Corporate Information Factory Definition and Main Principles
This approach, defined by Bill Inmon, is top-down, data is normalized to 3rd normal form, and the enterprise data warehouse creates data marts. It is a single repository of enterprise data and creates a framework for Decision Support Systems (DSS). For this top-down approach, the data integration requirements are enterprise-wide.
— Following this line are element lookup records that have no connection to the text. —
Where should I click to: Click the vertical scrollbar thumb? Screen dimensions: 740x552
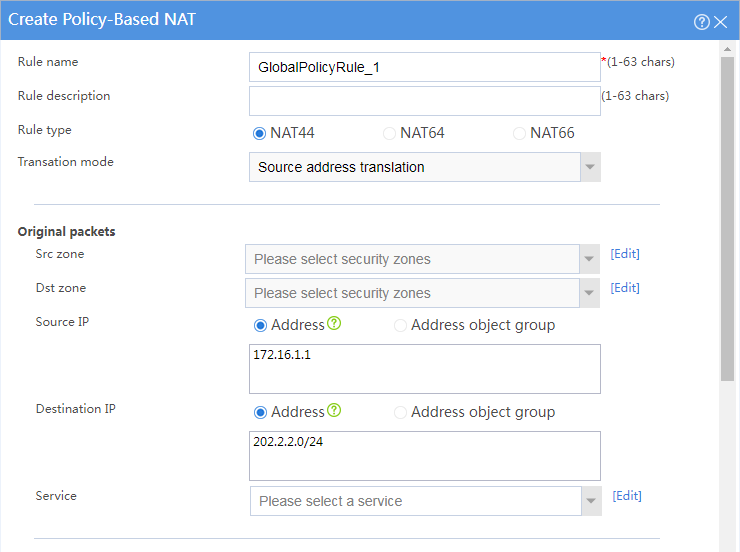[727, 218]
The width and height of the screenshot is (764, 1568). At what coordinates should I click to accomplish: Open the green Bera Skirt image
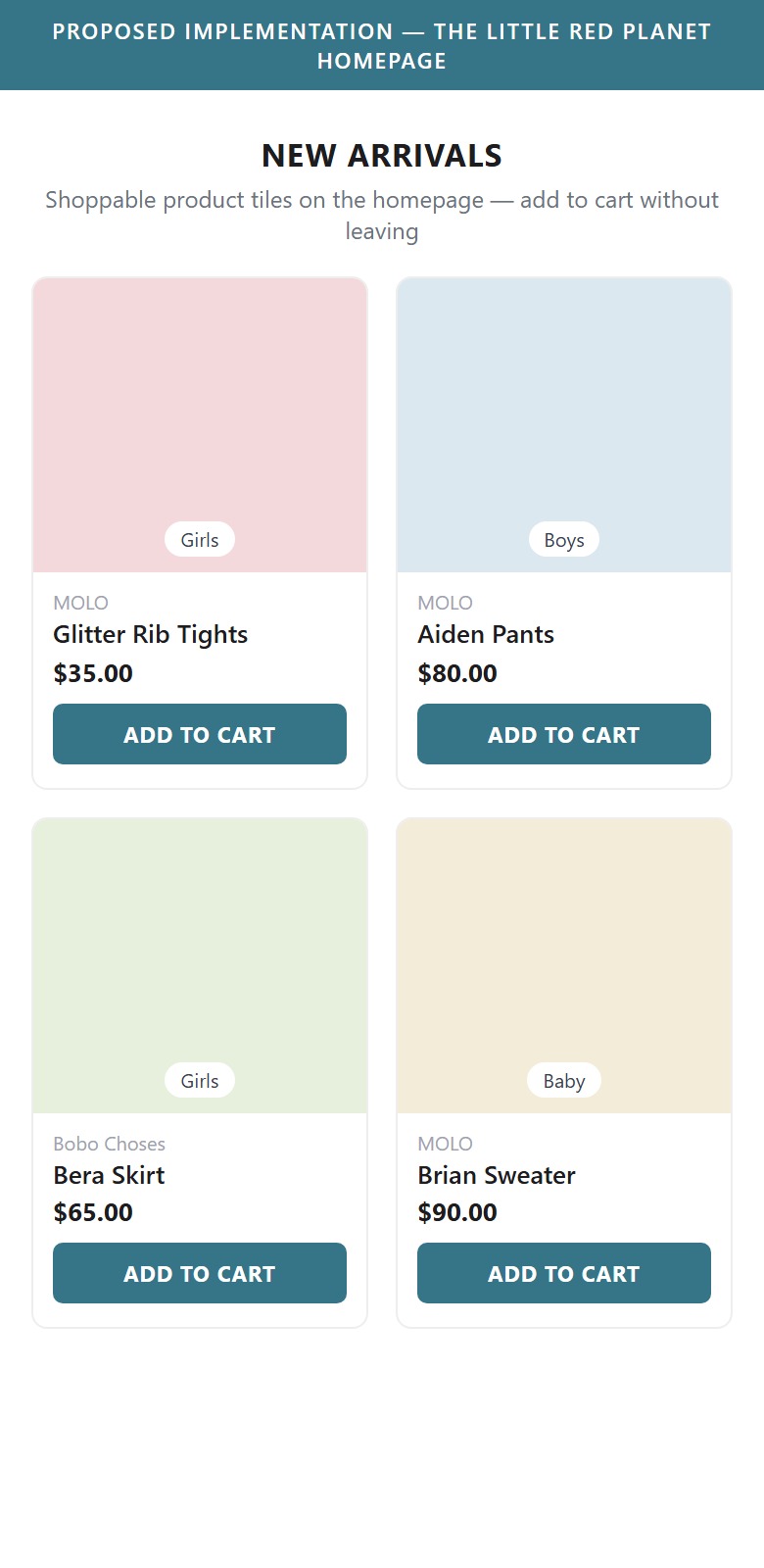tap(200, 966)
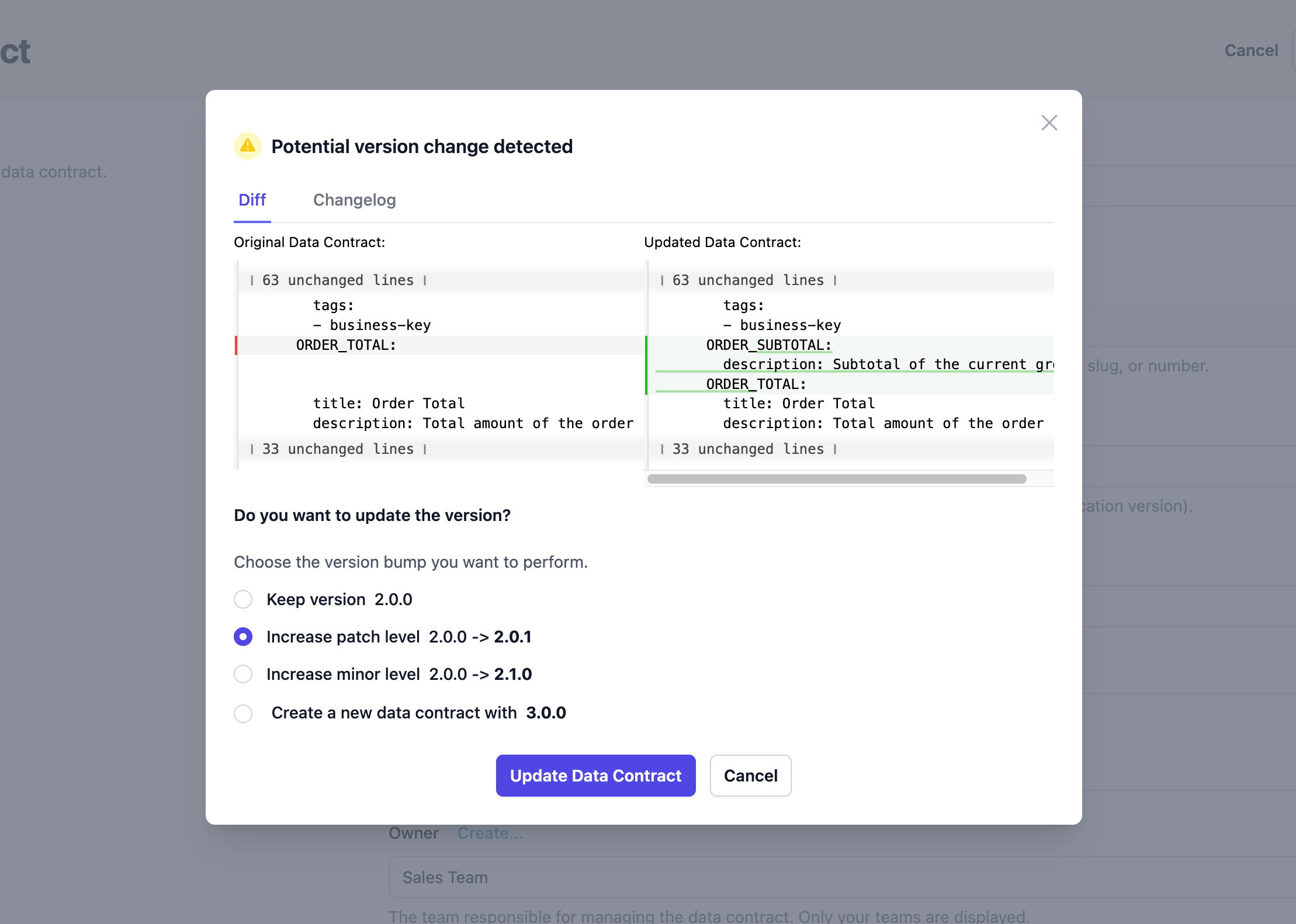Expand 33 unchanged lines in updated contract

pyautogui.click(x=748, y=449)
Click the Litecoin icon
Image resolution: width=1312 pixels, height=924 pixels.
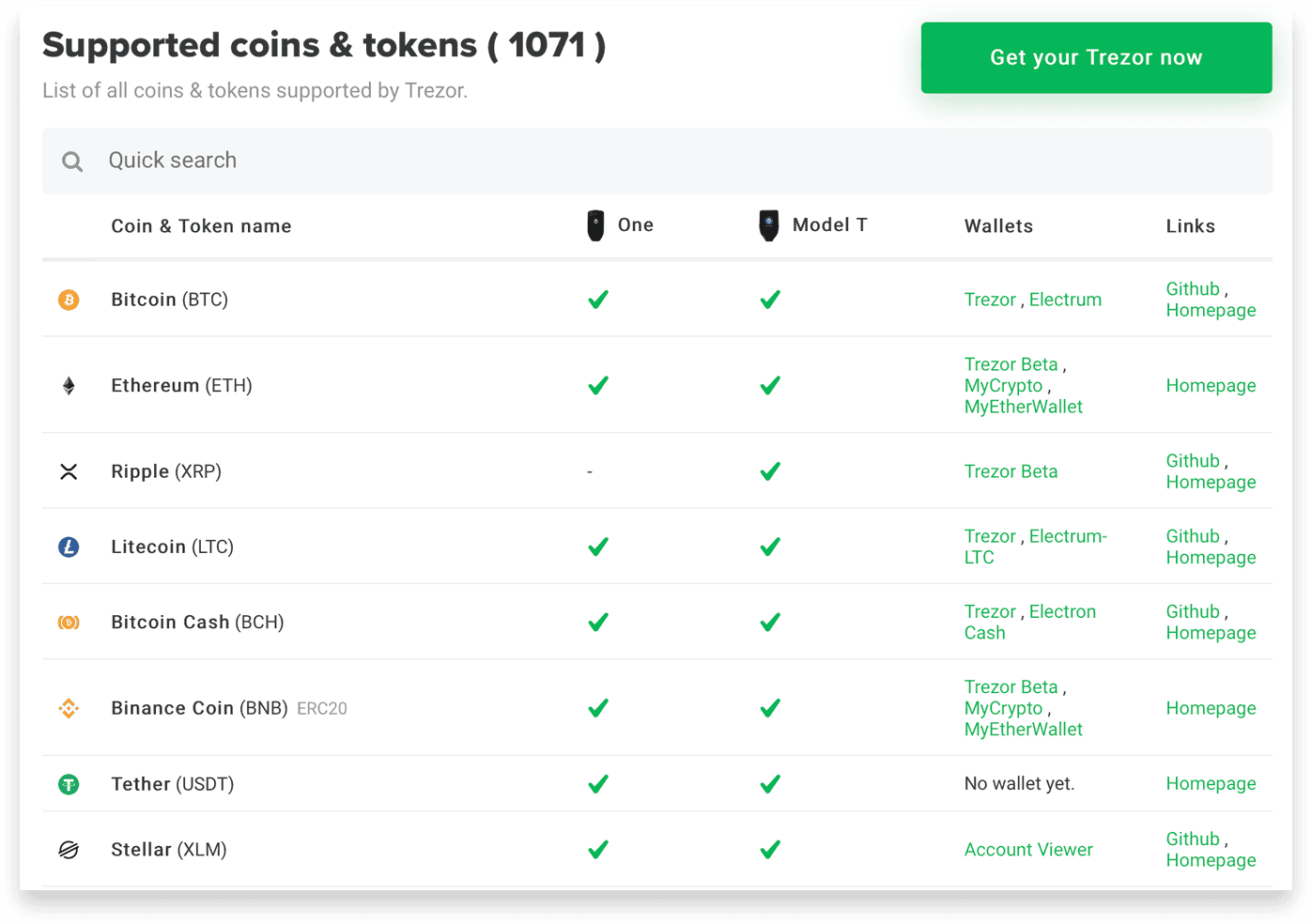(x=69, y=547)
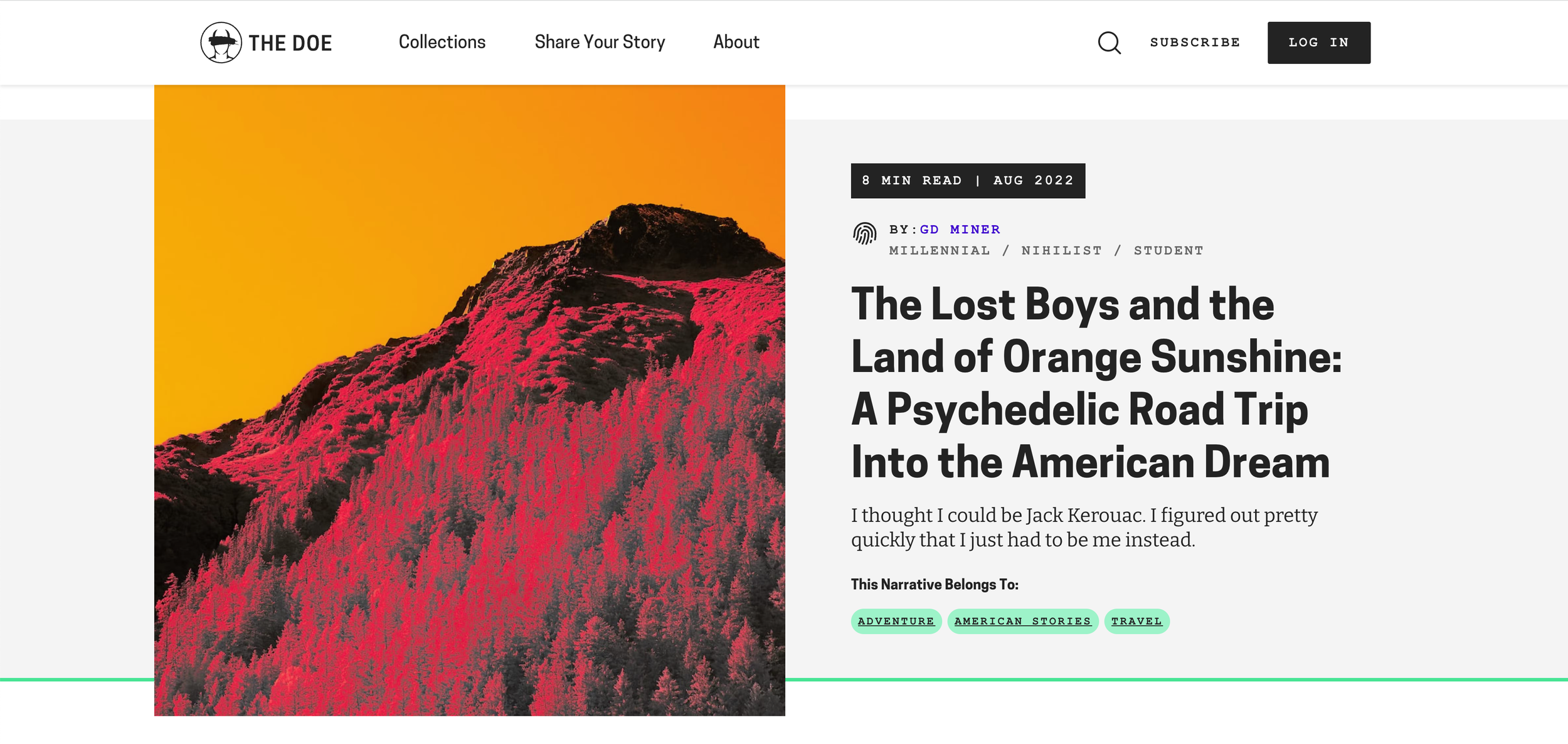Click the orange mountain article image
This screenshot has height=744, width=1568.
tap(470, 400)
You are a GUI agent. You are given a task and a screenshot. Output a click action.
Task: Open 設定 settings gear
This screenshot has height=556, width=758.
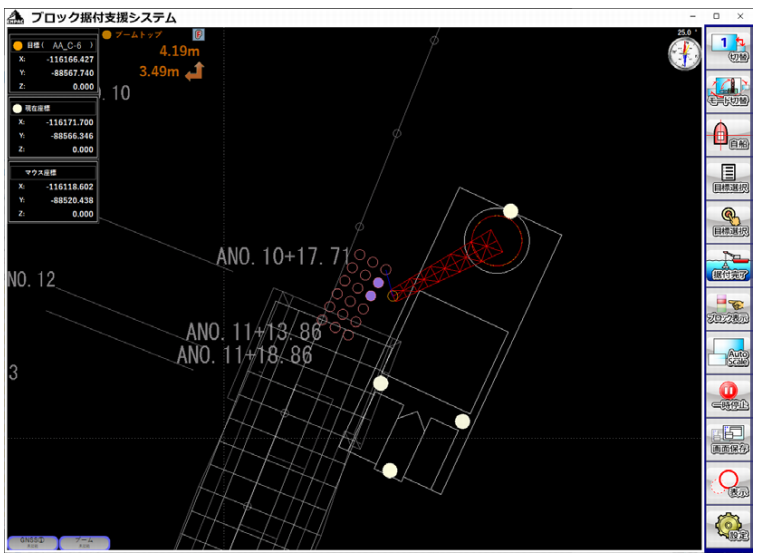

Corporate Information Factory Pros and Cons
- Maintenance is fairly easy
- Subsequent projects costs lower
- Building the data warehouse can be time consuming
- There can be a high initial cost
- Longer time for start-up
- Specialist team required
Business Dimensional Lifecycle Definition and Main Principles:
This approach, defined by Ralph Kimball, is bottoms, up where data marts are created to provide reporting. The data architecture is a collection of confirmed dimensions and confirmed facts that are shared between facts in two or more data marts. The data integration requirements for this bottom up approach includes data integration requirements for individual business areas.
Business Dimensional Lifecycle Pros and Cons
- Takes less time to build the data warehouse
- Low initial cost with fairly predictable subsequent costs
- Fast initial set up
- Only a generalist team is required
- Maintenance can be difficult, redundant and subject to revisions
In the top-down approach, unlike the bottom-up approach, there is an enterprise data warehouse, relational tools, normalized data model, complexity in design, and a discrete time frame. In the bottom-up approach, unlike the top-down approach, there are dimensional tools, process orientation and a slowly changing time frame.
Both CIF and BDL use Extract, Transform and Load (ETL) to load the data warehouse. But, how the data is modeled, loaded and stored is different. The different architecture impacts the delivery time of the data warehouse and the ability to accommodate changes in ETL design.